• **EXERCISE GOAL**
Produce a word-for-word copy of the lines from the one that contains "Where should I" to the final line of the data below, with all pictures dropped.

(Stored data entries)
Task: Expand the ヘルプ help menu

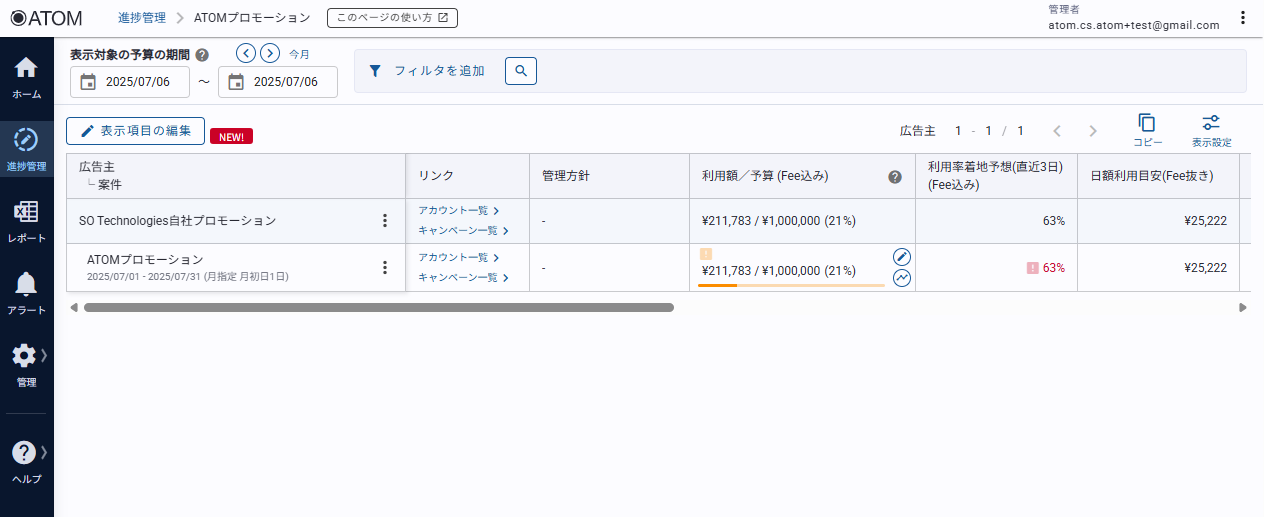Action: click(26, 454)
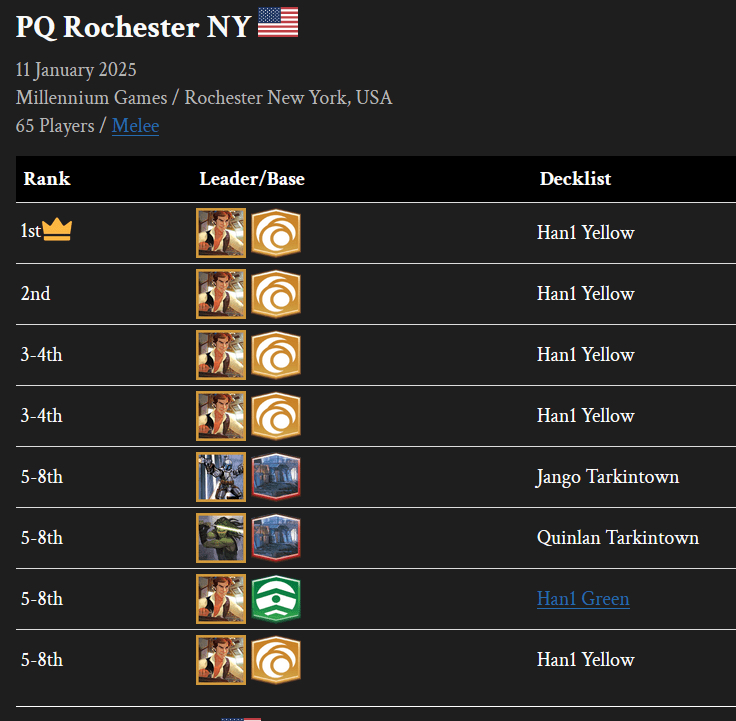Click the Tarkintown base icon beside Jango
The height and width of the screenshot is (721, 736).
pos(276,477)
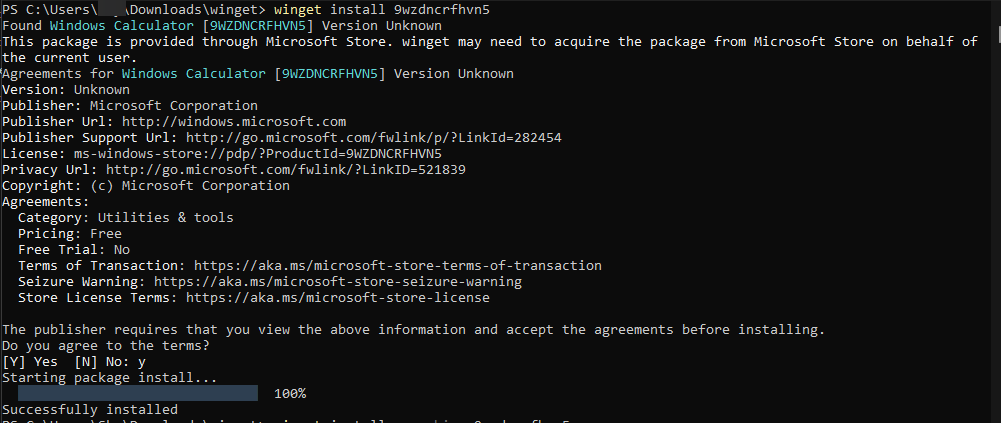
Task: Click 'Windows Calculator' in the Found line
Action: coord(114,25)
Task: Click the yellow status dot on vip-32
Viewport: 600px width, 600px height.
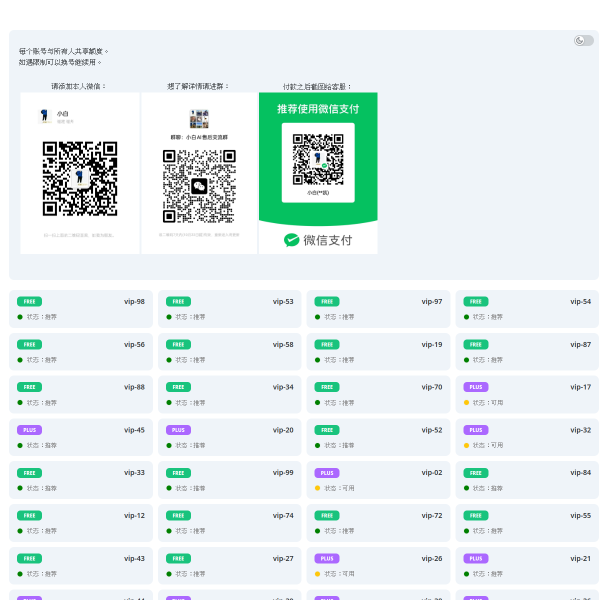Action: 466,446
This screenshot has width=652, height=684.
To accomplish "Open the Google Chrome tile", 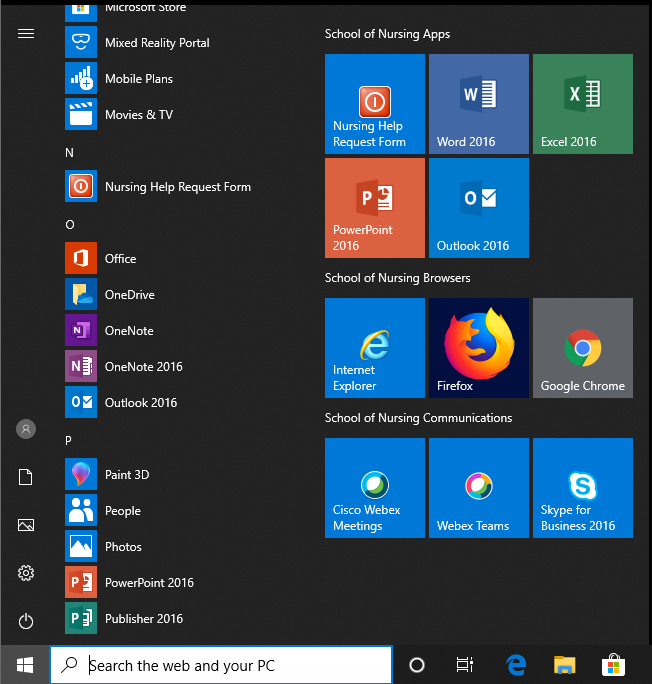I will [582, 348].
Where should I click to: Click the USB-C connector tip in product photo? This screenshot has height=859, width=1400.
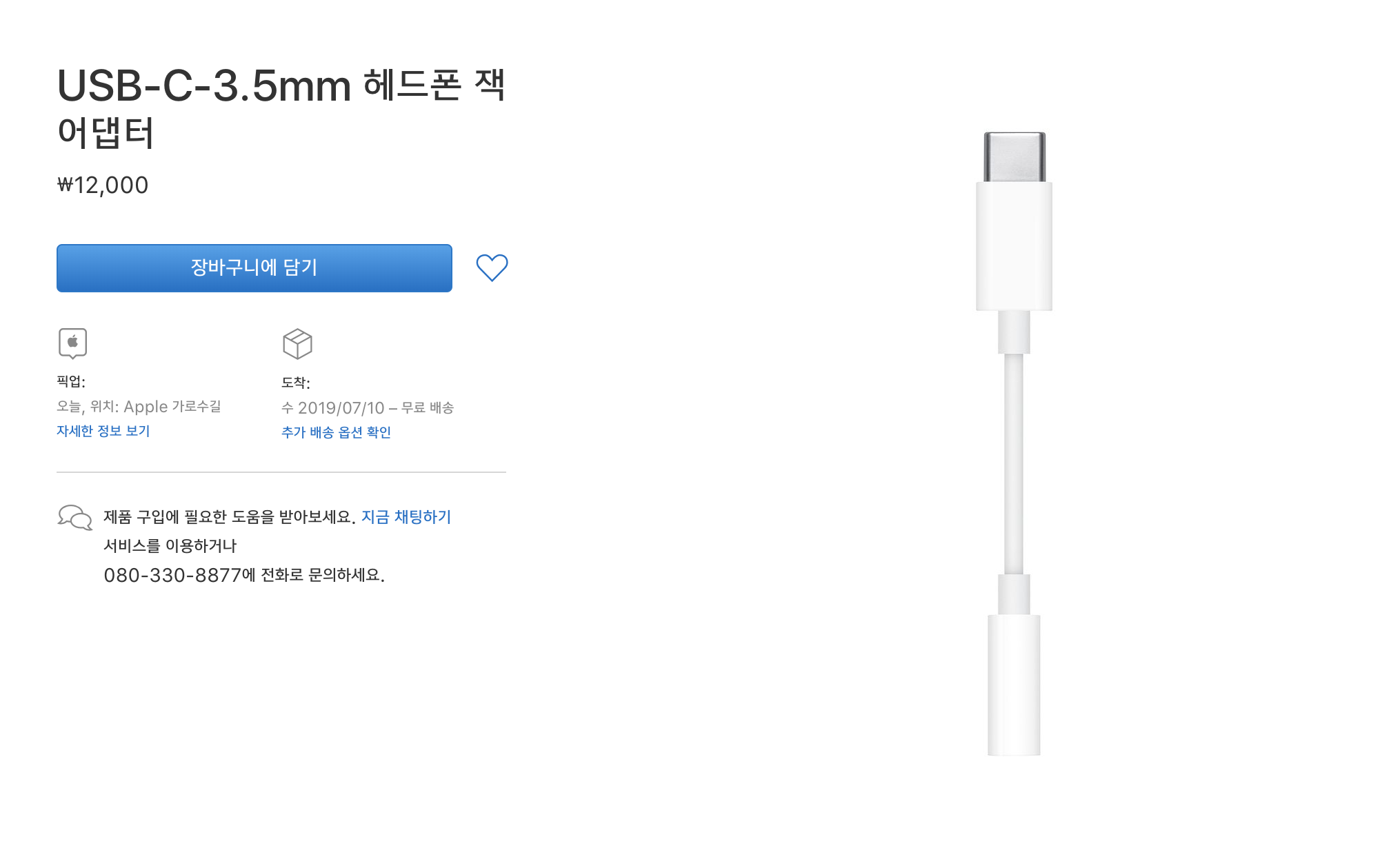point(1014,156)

• **EXPECTED OUTPUT**
Where should I click to: Click the USB-C connector tip in product photo? This screenshot has height=859, width=1400.
point(1014,156)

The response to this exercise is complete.